Task goal:
Edit the passage on charging station vulnerability, beginning at the words "To summarise, the" and stopping after "et al. 2000).", and replace "charge transaction" with "charging session" throughout.

Reading text:

===

Inconvenience vulnerability is defined as the number of EV users a failure of a specific charging station may affect.
In other words, the inconvenience vulnerability score is the maximum number of cascades, the length of the chain of charging stations, that the failure of the specific charging station may cause. The minimum length is one and the maximum length that a cascade could travers is the diameter of the component of the geodesic network where the cascade occurs, see Fig 1. As explained in the section on EV users’ reactions to a failing charging station, it was seen that if cascading failure occurs it causes inconveniences for other users. Even though this measure does not indicate whether the network is able to accommodate the failed charge transaction, it demonstrates how many users have the inconvenience of deviating from their usual charge station.
To summarise, the inconvenience vulnerability score measures the maximum amount of EV users a failure may impact, without taking into account whether or not the charge transaction can be accommodated by the network.
In order to determine whether these two new vulnerability measures are related to other network vulnerability measures, they were compared to the commonly used centrality measures (Albert et al. 2004; Albert et al. 2000).
These centrality measures are node degree centrality, betweenness centrality, closeness centrality and eigenvector centrality.
The node degree centrality measure gives an indication of whether the vulnerability measure is related to the number of alternatives a charging station is connected to, while the betweenness centrality refers to the number of shortest paths from all charging stations to all others that paths through that node. The closeness centrality measure of a node refers to the sum of distances to all other nodes. In other words, it gives a measure of how close the node is located to all other nodes. Lastly, the node with the lowest closeness centrality measure is located most central and has the shortest path to any other node. The eigenvalue centrality considers a charging station vulnerable if
many other vulnerable charging stations are connected with it. Thereby, it gives a vulnerability measure in respect to the connectedness of the neighbours.
3. Simulation results
In this section, the findings for the city of Amsterdam will be discussed in detail. Amsterdam is chosen as the case study, since it has the most developed charge infrastructure with the most charging stations. Charging stations with its corresponding vulnerability scores for both vulnerability measures were plotted (Figure 4a and 4b). This is done to get an initial understanding of where the most vulnerable charging stations are located in regard to service failure vulnerability and inconvenience vulnerability.

===

Recorded information:
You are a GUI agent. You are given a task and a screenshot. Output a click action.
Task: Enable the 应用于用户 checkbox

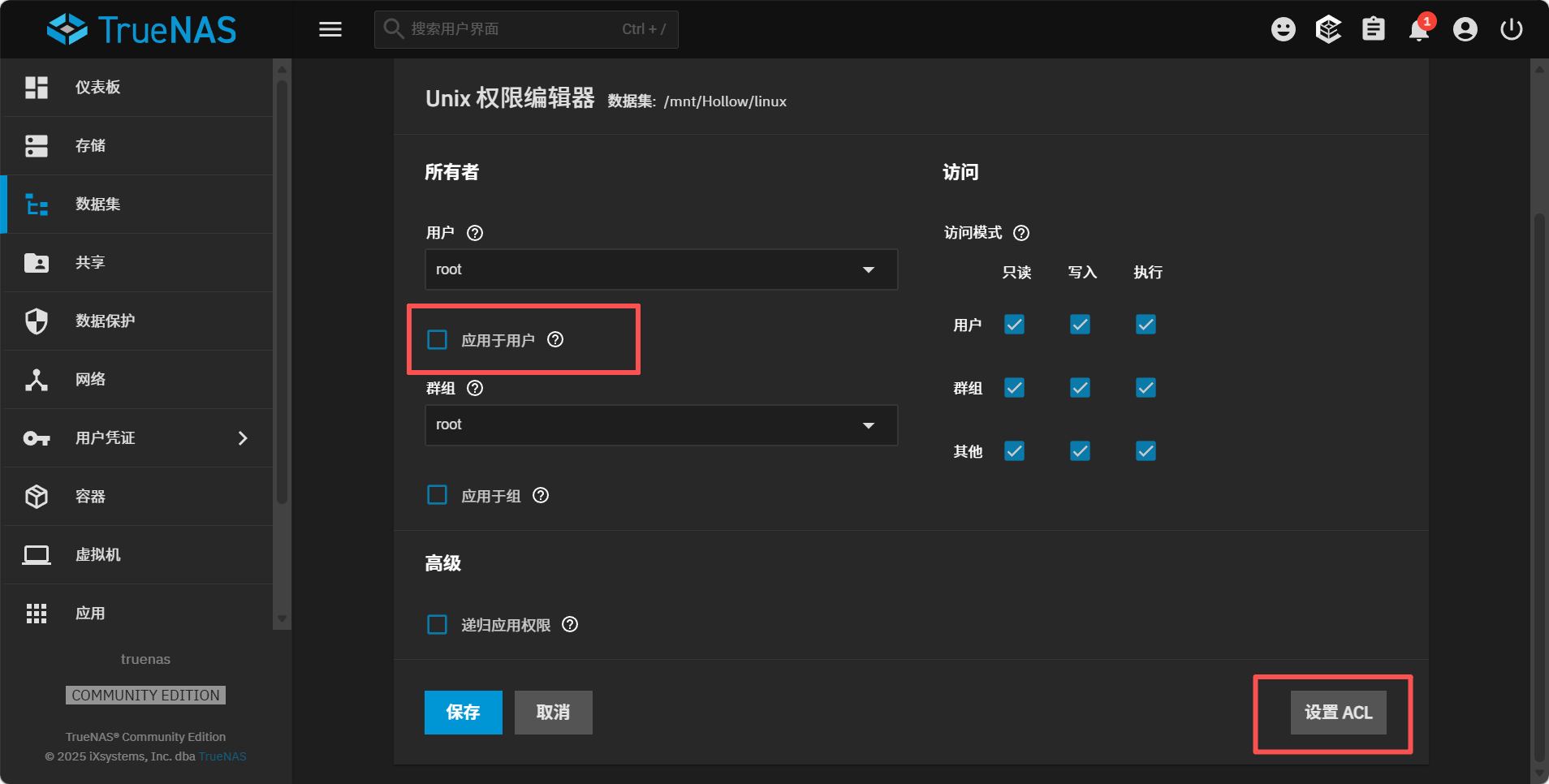pyautogui.click(x=438, y=340)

===

Written answer:
To summarise, the inconvenience vulnerability score measures the maximum amount of EV users a failure may impact, without taking into account whether or not the charging session can be accommodated by the network.
In order to determine whether these two new vulnerability measures are related to other network vulnerability measures, they were compared to the commonly used centrality measures (Albert et al. 2004; Albert et al. 2000).